Ruth Anne Dodge died in September 1916 at her home in New York. Her body was brought to Council Bluffs, where she was buried. Her daughters, Anne Dodge and Eleanor Pusey, commissioned Daniel Chester French to sculpt the angel to their specifications. You see, an angel appeared to their mother during a series of visions that came shortly before her death. Their mother was able to describe the angel in full detail. The sculpture shows a beautiful angel that carries a vessel of water. While not a deep urn, the statue pours water from the vessel into a fountain—continually offering the “water of life”. Over time, the fountain had declined but has been restored to its glory. The water in the fountain was shut off in 1960 but restored to life again in 1985. Through the years, weather has changed the statue to a dark hue.
Some acquaintances said Ruth’s “visitations” were merely dreams. But, according to Mrs. Dodge, they were realistic and overwhelming visions. Her daughter Anne stated, “We realized this was no dream, no ordinary occurrence, but an apparition such as appeared to those saints of olden times, who were spiritual seers, holy enough to penetrate the fleshly veil and view spiritual things hidden from the worldly minded.”

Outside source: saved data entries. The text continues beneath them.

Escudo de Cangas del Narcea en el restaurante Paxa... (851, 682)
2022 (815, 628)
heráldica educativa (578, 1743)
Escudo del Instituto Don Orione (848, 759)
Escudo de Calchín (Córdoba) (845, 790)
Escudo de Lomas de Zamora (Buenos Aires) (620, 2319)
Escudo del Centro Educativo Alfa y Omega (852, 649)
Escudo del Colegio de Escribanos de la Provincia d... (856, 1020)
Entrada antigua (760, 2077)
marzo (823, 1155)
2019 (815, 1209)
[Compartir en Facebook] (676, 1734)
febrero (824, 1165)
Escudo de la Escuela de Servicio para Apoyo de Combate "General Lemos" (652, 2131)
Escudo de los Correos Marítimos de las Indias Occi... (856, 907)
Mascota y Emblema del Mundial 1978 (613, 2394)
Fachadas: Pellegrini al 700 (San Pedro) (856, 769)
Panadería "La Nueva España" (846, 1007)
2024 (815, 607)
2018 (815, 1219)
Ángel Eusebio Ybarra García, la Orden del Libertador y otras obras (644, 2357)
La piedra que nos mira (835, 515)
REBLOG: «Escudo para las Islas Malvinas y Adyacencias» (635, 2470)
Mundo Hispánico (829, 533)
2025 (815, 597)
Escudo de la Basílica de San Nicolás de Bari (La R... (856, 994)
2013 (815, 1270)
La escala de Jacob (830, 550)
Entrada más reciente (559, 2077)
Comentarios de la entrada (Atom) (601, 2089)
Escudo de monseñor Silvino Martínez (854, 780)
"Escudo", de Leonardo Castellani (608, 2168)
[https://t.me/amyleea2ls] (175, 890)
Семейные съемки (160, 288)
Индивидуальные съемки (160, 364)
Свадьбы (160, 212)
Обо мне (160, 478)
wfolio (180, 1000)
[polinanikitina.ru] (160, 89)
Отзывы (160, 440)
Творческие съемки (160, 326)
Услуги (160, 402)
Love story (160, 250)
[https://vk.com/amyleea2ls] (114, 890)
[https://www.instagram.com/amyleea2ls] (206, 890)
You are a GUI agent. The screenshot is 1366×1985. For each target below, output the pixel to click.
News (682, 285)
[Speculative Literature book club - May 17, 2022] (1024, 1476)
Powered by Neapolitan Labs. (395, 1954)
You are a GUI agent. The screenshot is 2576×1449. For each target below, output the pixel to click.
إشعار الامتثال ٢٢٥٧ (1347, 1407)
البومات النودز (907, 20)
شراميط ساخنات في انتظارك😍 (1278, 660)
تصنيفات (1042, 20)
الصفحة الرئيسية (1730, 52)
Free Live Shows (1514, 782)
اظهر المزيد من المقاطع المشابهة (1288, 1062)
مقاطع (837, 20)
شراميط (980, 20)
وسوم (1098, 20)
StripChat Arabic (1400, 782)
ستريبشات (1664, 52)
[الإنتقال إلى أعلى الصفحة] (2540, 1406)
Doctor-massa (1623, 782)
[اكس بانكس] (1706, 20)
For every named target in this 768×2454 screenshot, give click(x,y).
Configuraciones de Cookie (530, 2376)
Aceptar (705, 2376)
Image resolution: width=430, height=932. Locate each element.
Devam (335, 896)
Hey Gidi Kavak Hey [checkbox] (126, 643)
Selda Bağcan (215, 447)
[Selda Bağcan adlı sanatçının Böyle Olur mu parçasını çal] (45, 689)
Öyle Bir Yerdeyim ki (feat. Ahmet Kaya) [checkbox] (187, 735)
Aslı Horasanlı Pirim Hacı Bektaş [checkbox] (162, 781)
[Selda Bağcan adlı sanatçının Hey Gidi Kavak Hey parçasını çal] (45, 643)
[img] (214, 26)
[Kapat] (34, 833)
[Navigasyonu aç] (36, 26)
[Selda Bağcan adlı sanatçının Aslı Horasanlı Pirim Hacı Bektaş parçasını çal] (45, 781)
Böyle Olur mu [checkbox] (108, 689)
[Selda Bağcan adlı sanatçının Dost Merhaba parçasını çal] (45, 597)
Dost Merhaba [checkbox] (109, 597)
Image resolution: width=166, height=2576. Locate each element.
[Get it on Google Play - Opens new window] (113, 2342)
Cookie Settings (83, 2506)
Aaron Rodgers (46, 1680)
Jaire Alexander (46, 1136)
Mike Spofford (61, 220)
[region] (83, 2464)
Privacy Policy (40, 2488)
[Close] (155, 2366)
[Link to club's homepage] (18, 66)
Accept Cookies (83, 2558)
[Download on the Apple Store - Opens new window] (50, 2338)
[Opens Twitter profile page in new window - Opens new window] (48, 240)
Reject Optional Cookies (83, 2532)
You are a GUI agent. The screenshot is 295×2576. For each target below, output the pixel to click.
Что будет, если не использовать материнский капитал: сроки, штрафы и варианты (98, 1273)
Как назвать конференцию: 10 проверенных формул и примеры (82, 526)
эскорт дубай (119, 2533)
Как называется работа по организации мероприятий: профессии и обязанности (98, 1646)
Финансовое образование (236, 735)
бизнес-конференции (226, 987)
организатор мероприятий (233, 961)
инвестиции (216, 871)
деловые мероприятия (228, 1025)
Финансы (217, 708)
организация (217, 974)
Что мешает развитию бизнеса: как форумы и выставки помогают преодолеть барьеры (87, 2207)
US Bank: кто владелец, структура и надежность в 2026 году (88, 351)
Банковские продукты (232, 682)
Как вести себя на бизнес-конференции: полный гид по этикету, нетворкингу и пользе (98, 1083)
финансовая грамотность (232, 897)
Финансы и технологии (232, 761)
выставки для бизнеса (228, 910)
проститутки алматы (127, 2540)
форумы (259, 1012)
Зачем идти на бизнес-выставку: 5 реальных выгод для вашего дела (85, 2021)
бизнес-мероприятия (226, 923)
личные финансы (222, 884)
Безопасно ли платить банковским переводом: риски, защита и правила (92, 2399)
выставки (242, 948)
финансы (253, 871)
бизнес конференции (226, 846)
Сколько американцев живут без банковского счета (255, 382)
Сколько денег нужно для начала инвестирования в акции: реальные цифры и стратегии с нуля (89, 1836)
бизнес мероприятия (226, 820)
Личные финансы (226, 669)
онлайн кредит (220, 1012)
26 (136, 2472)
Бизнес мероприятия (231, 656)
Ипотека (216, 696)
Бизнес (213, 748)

Ruth described the breathtaking visions to her daughters. She said she never closed her eyes but was transported to the rocks of a faraway sea shore she had never seen. She felt something spectacular was about to happen. Out of the mist, she saw an ancient boat. It was covered with roses and fragrant flowers. As the boat slowly approached, she saw a beautiful young woman standing at the bow of the ship. Ruth knew this was a spiritual being and not of this earth.
The young woman approached Ruth carrying a deep vessel—like a Grecian urn—under her arm. It was filled with glistening and sparkling water. The woman urged Ruth to drink from it; assuring her it contained a blessing. As much as Ruth craved the water, she told the vision she was not ready to drink it just yet. A few moments later, she was back in her own room and the vision was gone.
Ruth continued to have the same vision the three nights preceding her death. On the third visit, she drank from the water the angel offered her and felt she transformed into a new and glorious spiritual being. A few days later, Ruth died. On her deathbed, Ruth informed her daughters that the angel offered her the “wonderful water of life. I drank from it and it gave me immortality.”
If you go: The Ruth Anne Dodge Memorial is located at the head of Lafayette Avenue and North Second Street at the edge of Fairview Cemetery.